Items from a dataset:
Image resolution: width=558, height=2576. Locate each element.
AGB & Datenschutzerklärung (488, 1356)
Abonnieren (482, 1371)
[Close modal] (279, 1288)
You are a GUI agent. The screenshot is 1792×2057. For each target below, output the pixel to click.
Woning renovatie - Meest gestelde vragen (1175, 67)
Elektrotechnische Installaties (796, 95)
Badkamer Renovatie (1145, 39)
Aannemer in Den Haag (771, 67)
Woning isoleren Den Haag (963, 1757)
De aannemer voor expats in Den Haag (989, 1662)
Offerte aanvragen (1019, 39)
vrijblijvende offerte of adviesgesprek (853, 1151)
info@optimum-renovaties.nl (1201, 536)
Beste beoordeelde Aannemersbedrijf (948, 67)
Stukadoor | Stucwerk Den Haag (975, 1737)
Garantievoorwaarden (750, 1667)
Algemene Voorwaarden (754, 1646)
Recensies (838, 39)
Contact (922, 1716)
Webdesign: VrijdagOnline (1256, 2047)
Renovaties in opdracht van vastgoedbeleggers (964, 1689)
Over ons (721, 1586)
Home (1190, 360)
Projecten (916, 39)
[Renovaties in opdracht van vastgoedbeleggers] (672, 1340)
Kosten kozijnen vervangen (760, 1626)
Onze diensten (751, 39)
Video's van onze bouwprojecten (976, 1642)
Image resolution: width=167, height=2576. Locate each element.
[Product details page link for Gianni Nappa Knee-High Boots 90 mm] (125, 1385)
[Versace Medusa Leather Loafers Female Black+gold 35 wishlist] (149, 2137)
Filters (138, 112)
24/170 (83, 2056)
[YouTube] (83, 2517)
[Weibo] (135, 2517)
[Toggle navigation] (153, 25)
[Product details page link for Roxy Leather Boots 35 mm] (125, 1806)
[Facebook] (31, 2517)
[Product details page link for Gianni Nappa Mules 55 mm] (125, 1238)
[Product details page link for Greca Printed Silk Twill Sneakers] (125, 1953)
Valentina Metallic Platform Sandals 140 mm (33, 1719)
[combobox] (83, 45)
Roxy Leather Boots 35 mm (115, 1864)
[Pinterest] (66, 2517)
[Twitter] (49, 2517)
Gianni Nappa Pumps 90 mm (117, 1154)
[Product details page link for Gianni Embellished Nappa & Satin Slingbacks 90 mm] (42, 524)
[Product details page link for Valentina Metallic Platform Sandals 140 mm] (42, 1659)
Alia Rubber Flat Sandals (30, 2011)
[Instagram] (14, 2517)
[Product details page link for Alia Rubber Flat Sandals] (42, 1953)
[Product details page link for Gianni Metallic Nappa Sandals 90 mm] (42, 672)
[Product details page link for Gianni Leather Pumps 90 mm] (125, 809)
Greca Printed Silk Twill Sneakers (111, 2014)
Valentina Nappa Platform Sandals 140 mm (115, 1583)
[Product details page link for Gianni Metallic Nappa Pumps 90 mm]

- [ACTION ITEM]
Would you please work out how many lines of the data hold "Pumps"? Reply with the number alone.

- [ANSWER FOR THE TASK]
3